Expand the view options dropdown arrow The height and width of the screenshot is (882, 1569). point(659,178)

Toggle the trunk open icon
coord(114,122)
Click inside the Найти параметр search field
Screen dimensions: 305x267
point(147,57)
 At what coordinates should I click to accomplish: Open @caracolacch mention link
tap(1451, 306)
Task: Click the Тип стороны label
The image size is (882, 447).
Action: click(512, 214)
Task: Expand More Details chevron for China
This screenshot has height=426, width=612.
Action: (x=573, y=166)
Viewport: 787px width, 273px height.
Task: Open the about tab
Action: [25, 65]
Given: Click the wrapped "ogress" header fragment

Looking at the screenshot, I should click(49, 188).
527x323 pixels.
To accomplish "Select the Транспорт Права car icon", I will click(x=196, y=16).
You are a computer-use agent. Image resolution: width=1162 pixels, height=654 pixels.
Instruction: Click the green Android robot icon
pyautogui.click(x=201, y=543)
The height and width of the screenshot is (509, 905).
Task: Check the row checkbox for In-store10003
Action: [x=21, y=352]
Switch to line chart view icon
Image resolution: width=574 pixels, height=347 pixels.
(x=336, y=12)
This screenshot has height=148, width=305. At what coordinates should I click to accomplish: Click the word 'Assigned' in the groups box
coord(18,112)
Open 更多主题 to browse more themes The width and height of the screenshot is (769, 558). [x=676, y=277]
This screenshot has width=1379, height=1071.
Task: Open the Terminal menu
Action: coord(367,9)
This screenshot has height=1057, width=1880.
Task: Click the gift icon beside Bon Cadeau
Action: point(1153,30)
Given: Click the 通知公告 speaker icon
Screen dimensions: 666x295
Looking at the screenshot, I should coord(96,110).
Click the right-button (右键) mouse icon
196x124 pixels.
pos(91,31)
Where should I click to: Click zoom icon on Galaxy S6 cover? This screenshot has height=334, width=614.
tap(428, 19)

━━━━

_What to produce_. Rewrite the listing above with every "Given" changed to "Goal", leaving everything else the same.

_Written answer_.
Expand the view options dropdown arrow The height and width of the screenshot is (882, 1569). point(659,178)

Toggle the trunk open icon
coord(114,122)
Click inside the Найти параметр search field
Screen dimensions: 305x267
point(147,57)
 At what coordinates should I click to accomplish: Open @caracolacch mention link
tap(1451, 306)
Task: Click the Тип стороны label
The image size is (882, 447).
Action: click(512, 214)
Task: Expand More Details chevron for China
This screenshot has height=426, width=612.
Action: (x=573, y=166)
Viewport: 787px width, 273px height.
Task: Open the about tab
Action: [25, 65]
Goal: Click the wrapped "ogress" header fragment

Looking at the screenshot, I should click(49, 188).
527x323 pixels.
To accomplish "Select the Транспорт Права car icon", I will click(x=196, y=16).
You are a computer-use agent. Image resolution: width=1162 pixels, height=654 pixels.
Instruction: Click the green Android robot icon
pyautogui.click(x=201, y=543)
The height and width of the screenshot is (509, 905).
Task: Check the row checkbox for In-store10003
Action: [x=21, y=352]
Switch to line chart view icon
Image resolution: width=574 pixels, height=347 pixels.
(x=336, y=12)
This screenshot has height=148, width=305. At what coordinates should I click to accomplish: Click the word 'Assigned' in the groups box
coord(18,112)
Open 更多主题 to browse more themes The width and height of the screenshot is (769, 558). [x=676, y=277]
This screenshot has width=1379, height=1071.
Task: Open the Terminal menu
Action: coord(367,9)
This screenshot has height=1057, width=1880.
Task: Click the gift icon beside Bon Cadeau
Action: point(1153,30)
Goal: Click the 通知公告 speaker icon
Screen dimensions: 666x295
Looking at the screenshot, I should coord(96,110).
Click the right-button (右键) mouse icon
196x124 pixels.
pos(91,31)
Where should I click to: Click zoom icon on Galaxy S6 cover? This screenshot has height=334, width=614.
tap(428, 19)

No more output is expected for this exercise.